Being invited to the Brian Friel Theatre is always a pleasure, and this instance was no exception.
Board Games was lively from the very beginning: the four members of the cast each emerged into the corporate setting before dancing outrageously as they think they are alone. This immediately shows us that this play is not going to be a stiff one, and shows the characters playful sides before they enter the office environment.
The metafictional theme of the play begins to emerge in the use of audience prompters to laugh, as well as AlLan referring to the group as characters. These fourth wall breaks would continue throughout the play to greater effect.
The camp humour and over-dramatisation of simple day to day activities provides a lush viewing experience for the audience, as we are entertained by Allan’s fits of insanity, Carol’s attempts at authority and Stevie just trying to make sense of it all. The chemistry of the actors is unquestionable, with Allan’s eccentric and humorous actions bouncing off Stevie’s more conservative and businesslike manner that eventually falls away as the play progresses. This dynamic shows how the artist struggles to be creative in this stifling corporate environment where it is not organic, and their creativity begins to flourish as these conventions are broken down. They each come up with stagnated, trope-driven narratives they think their audience would like to see without asking themselves what they would like to create.

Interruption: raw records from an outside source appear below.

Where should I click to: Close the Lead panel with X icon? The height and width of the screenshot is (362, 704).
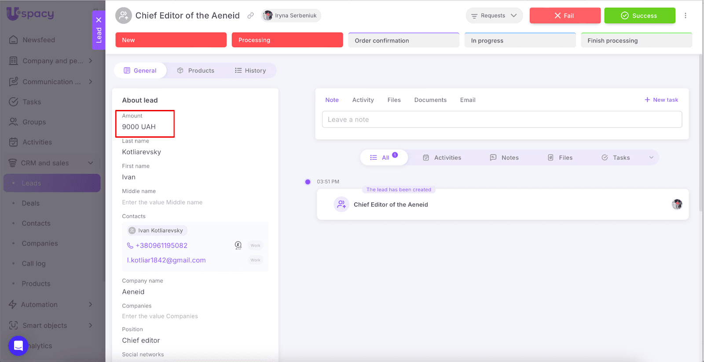point(99,20)
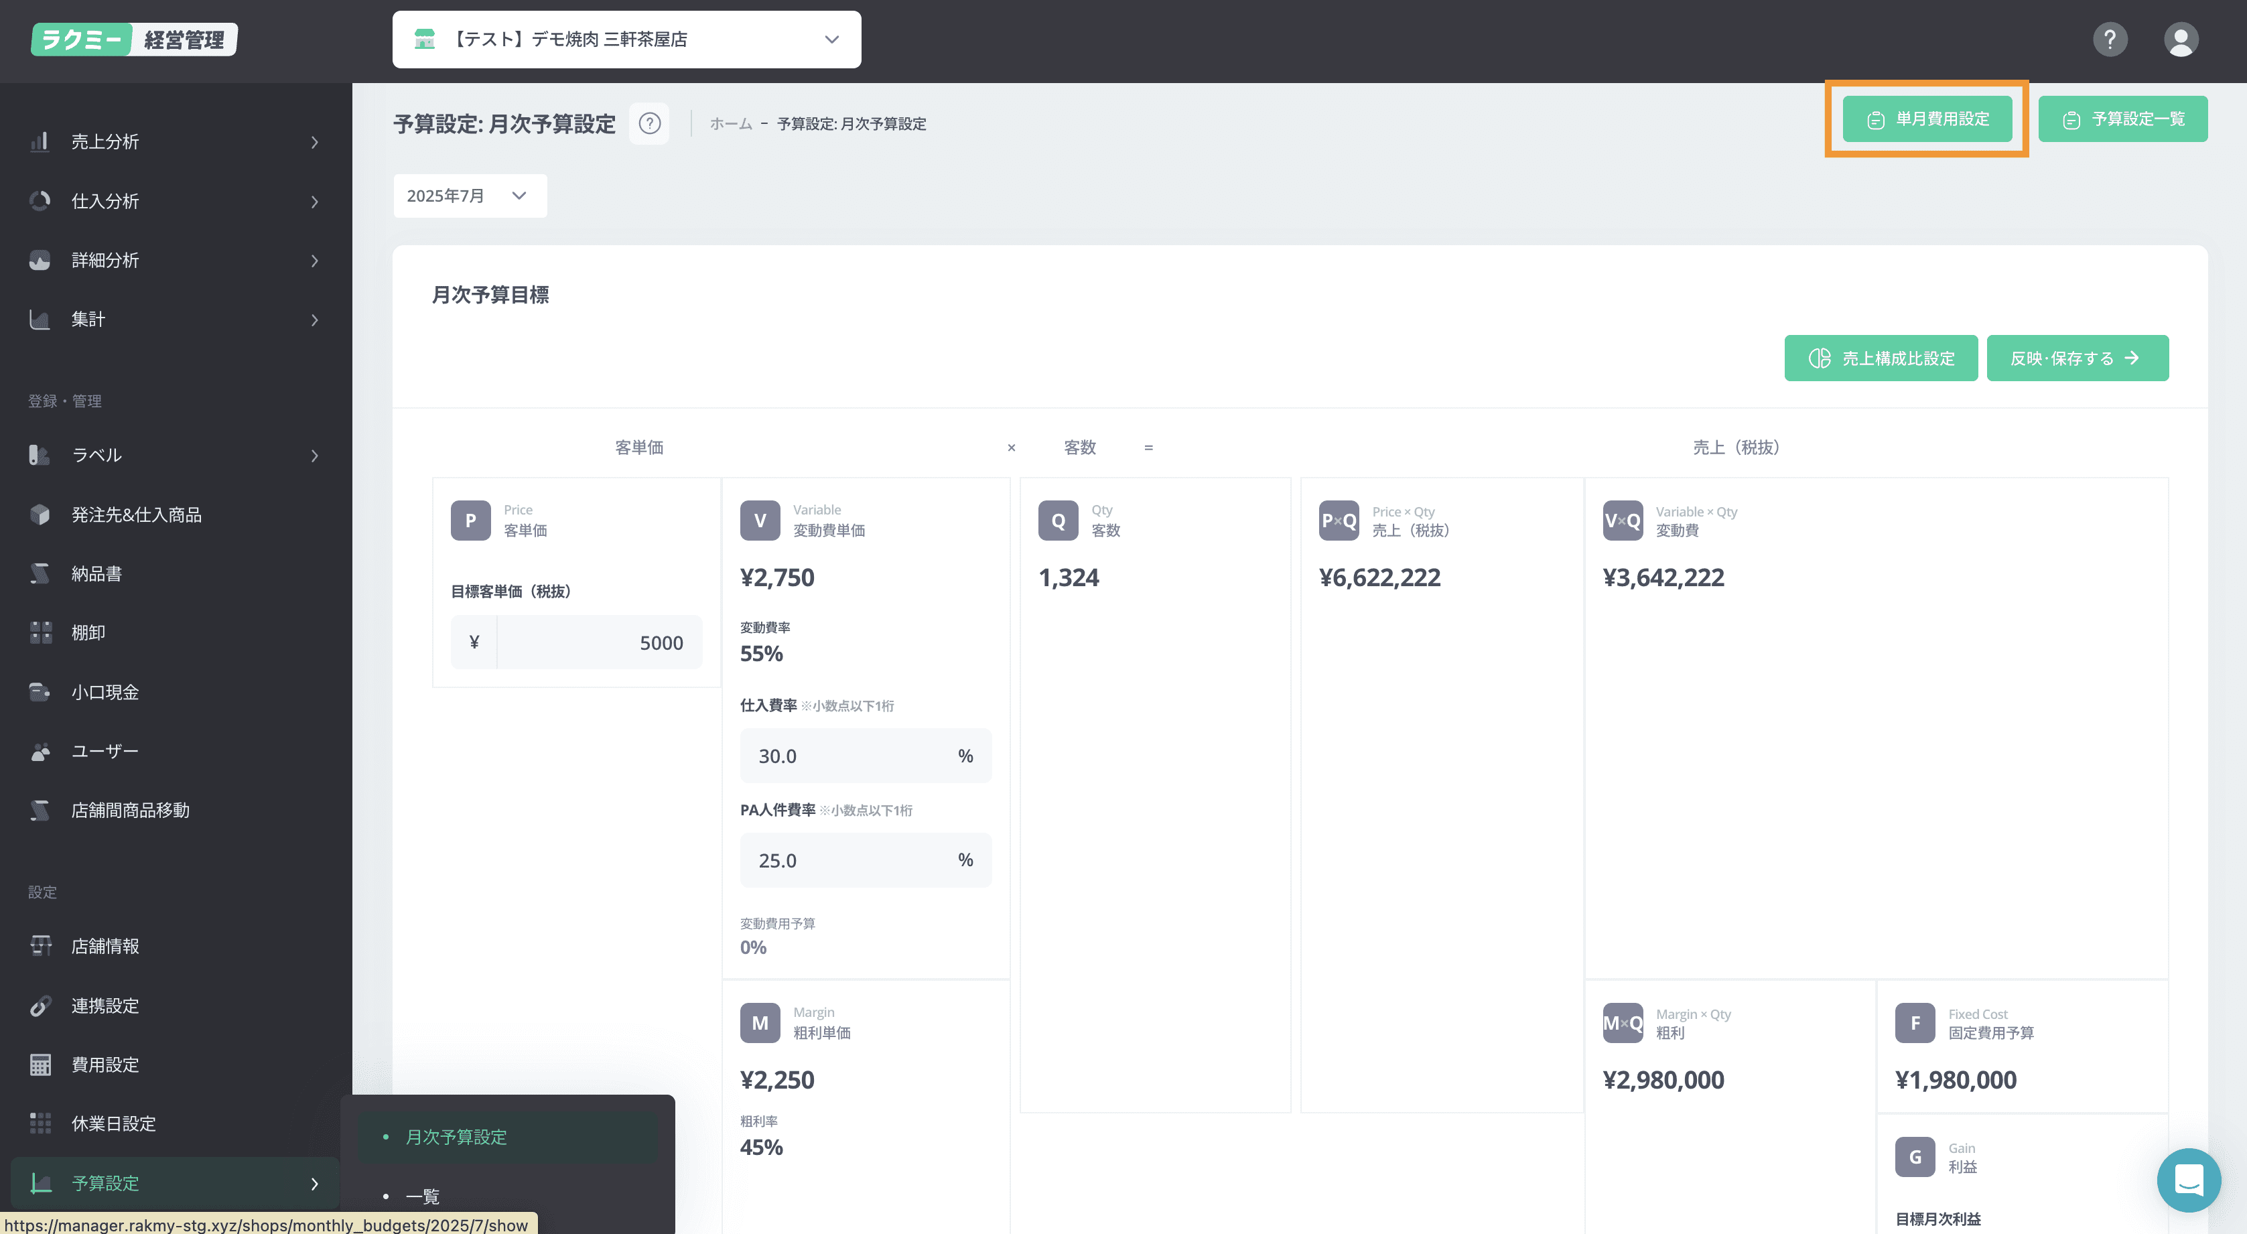The image size is (2247, 1234).
Task: Click the 費用設定 calculator icon
Action: (40, 1064)
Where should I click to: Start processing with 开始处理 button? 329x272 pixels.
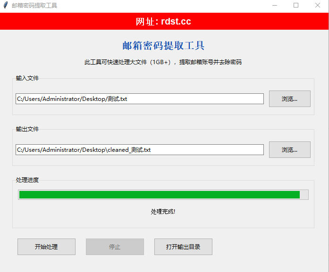(x=46, y=247)
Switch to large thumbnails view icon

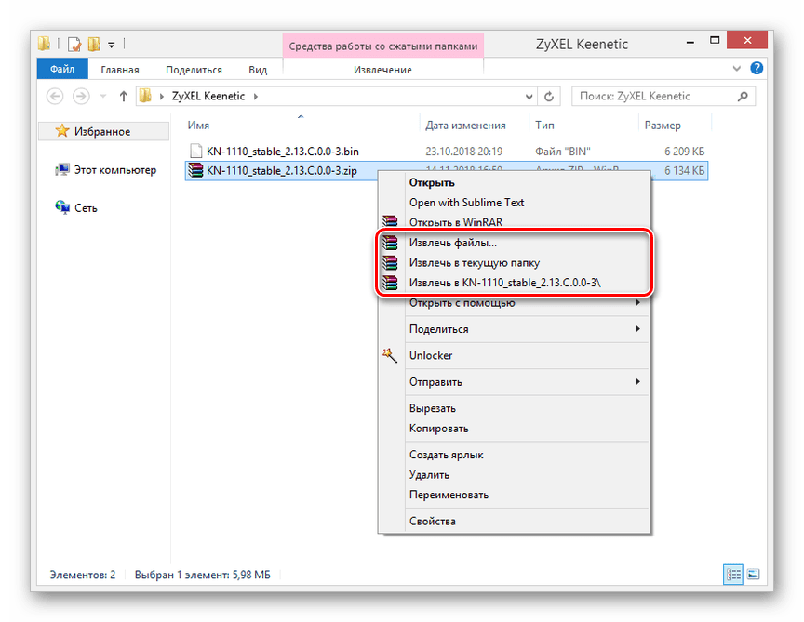753,575
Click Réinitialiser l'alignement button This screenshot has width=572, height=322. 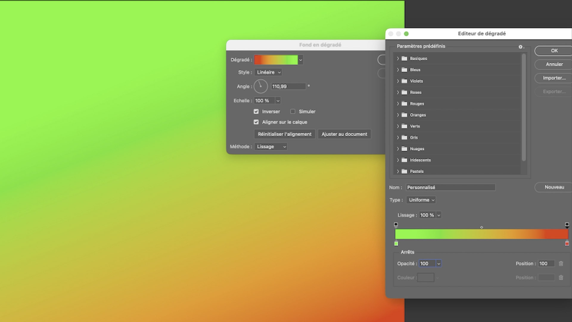click(285, 134)
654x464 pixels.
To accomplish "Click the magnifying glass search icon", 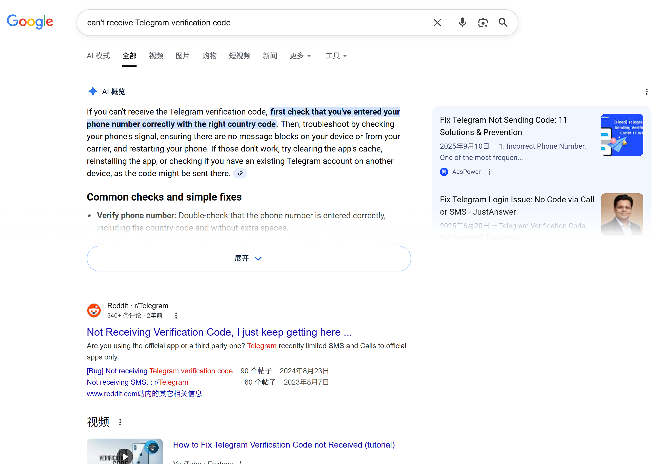I will 503,23.
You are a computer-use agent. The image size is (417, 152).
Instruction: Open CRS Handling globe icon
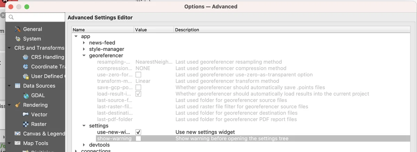(26, 57)
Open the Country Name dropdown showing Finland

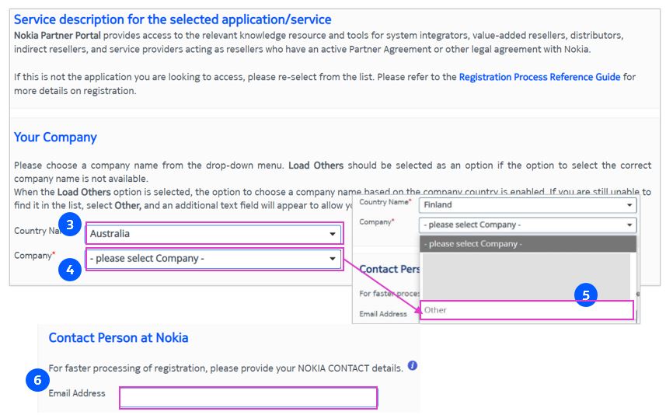point(528,205)
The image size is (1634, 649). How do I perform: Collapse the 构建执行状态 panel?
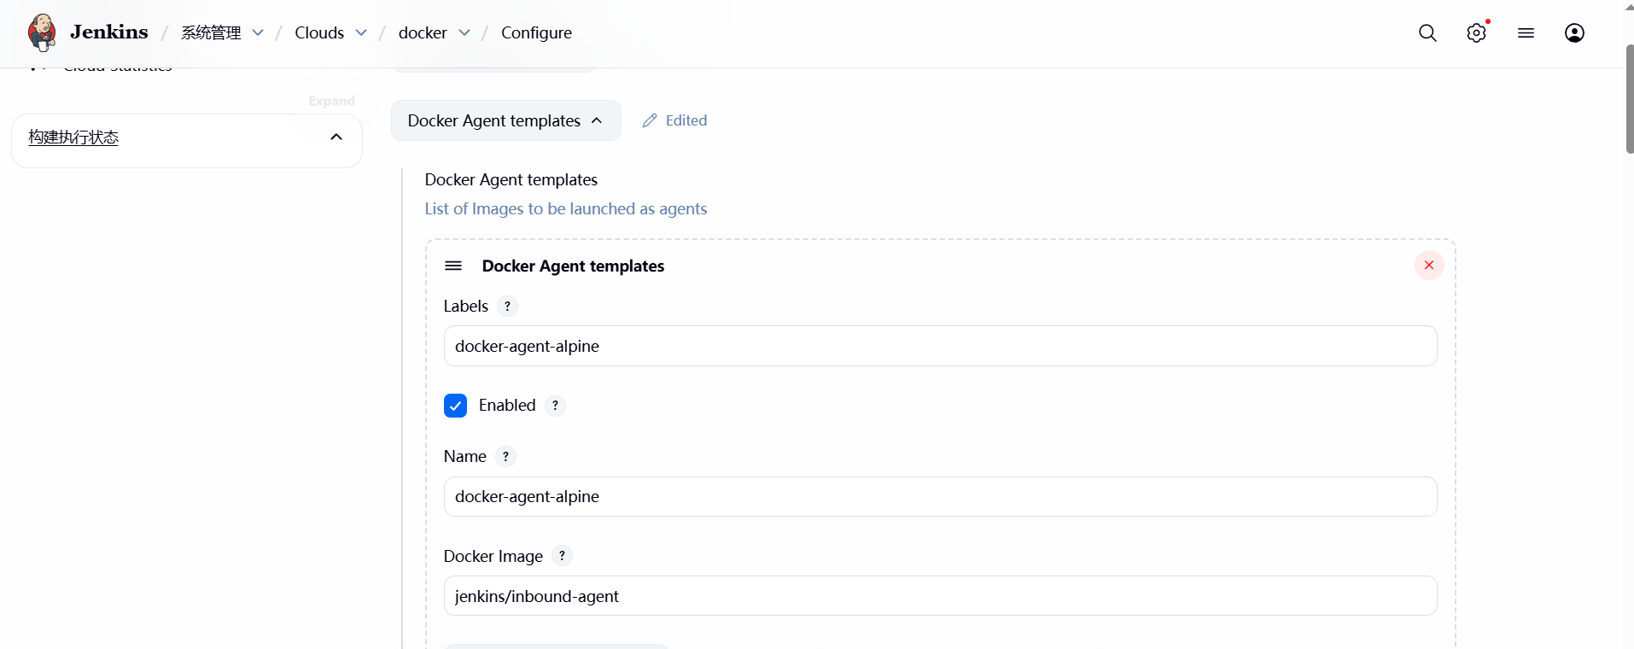(336, 137)
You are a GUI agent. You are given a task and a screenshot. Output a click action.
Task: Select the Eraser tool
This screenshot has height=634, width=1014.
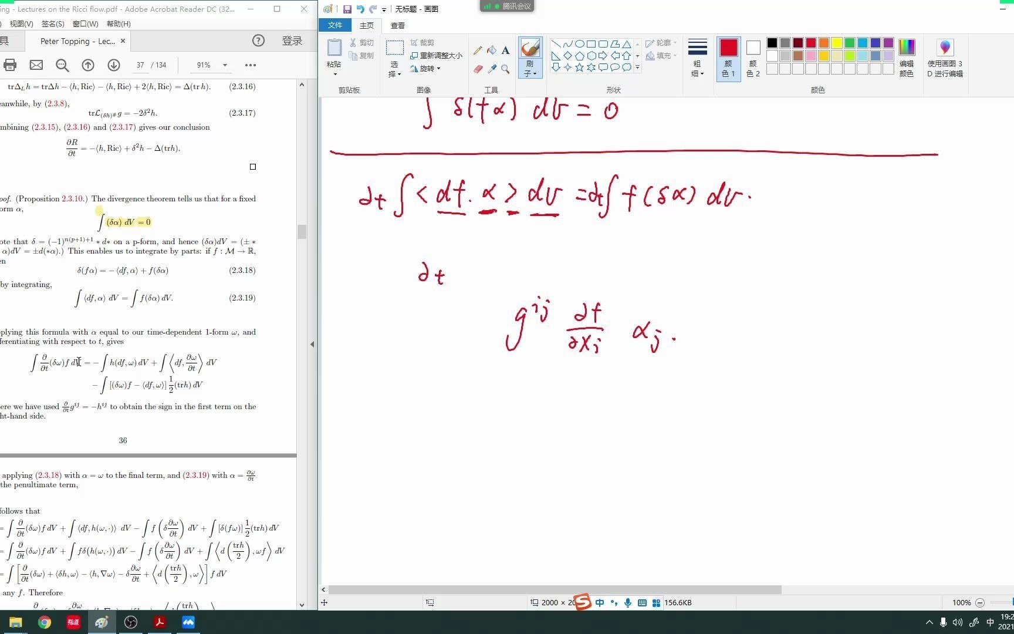click(476, 69)
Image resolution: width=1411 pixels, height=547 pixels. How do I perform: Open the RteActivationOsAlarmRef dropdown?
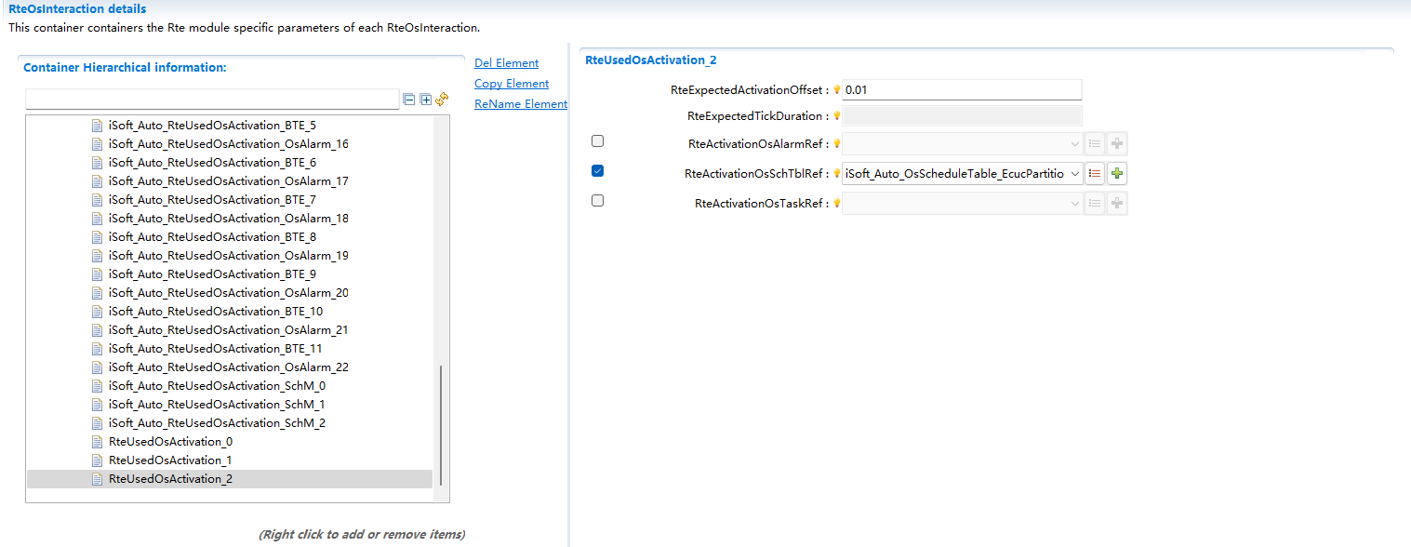pyautogui.click(x=1074, y=144)
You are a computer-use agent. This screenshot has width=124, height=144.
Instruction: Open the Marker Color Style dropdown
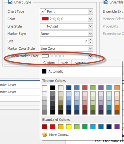pos(90,49)
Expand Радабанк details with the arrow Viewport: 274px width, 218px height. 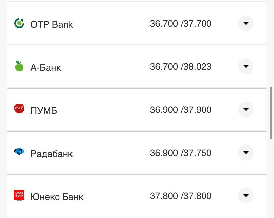pos(246,153)
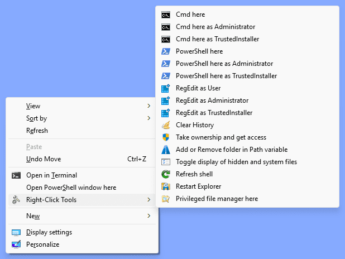Click the Refresh shell green arrow icon
345x259 pixels.
(165, 174)
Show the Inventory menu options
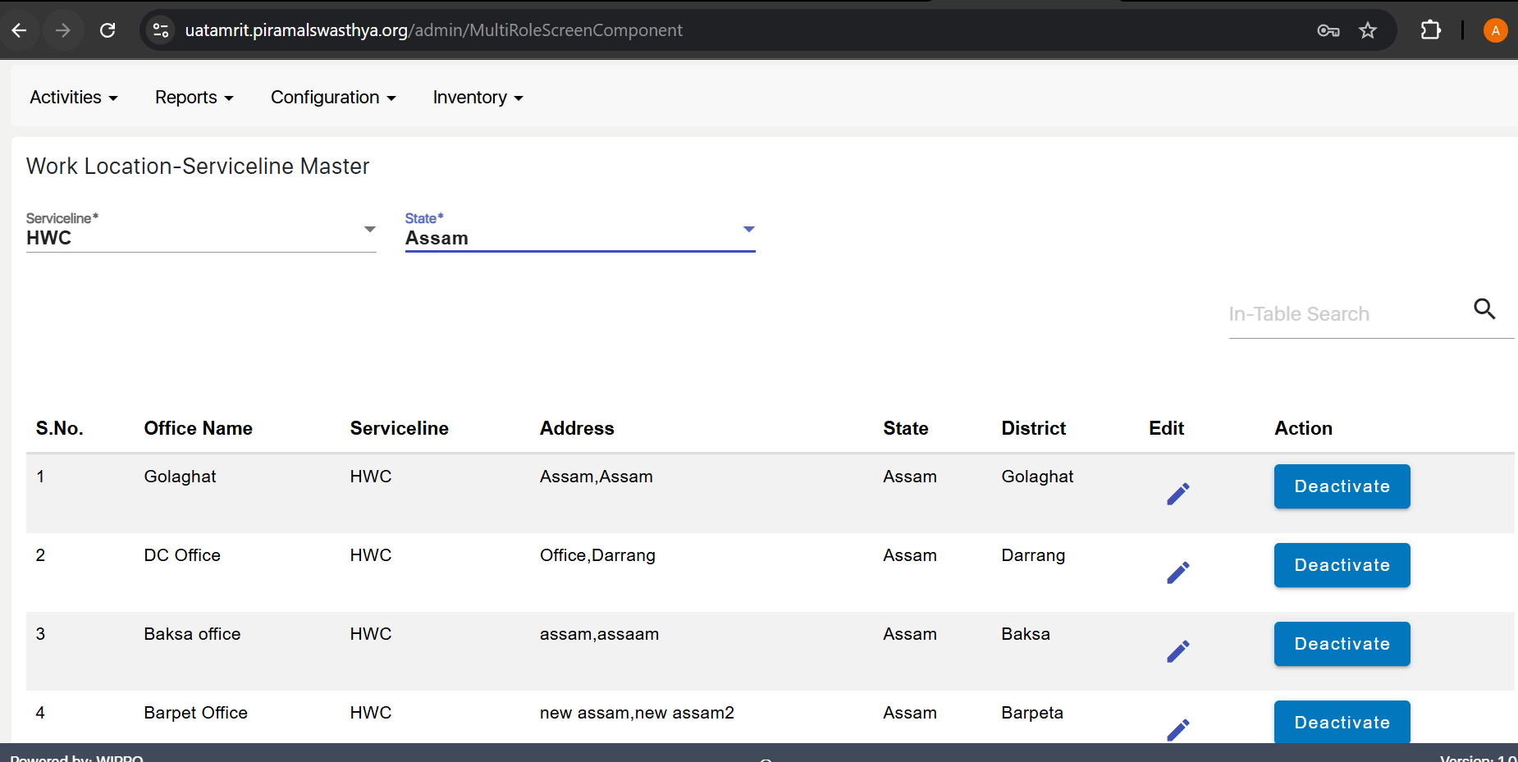1518x762 pixels. coord(478,98)
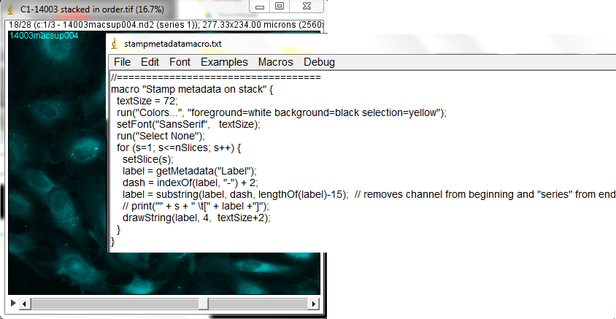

The metafictional elements of the play begins to grow with the actors contemplating the idea of writing a play. This play within a play idea is reminiscently Shakespearean, reminding me of A Midsummer Night’s Dream where Quince and the labourers struggle to conduct Pyramus and Thisbe due to the looming shadow of a deadline. The humour rises to great heights as the characters bash it out in physical altercations, brought to a crescendo when Allan hits Stevie with a NERF bullet directly in the face with comic timing that made the audience howl with laughter. Ultimately, they decide that they are a team with obstacles to overcome together.
The monologue at the end highlights the importance of the audience in the play, suggesting that they have a role of their own. This postmodern breakdown of traditional narratives is furthered when we discover that these characters are actors, merely puppets on corporate strings and that all this zany madness has been its own play all along.
I really enjoyed the clever wit married with chaos in this play, and once again the Players have produced a piece that they should be very proud of.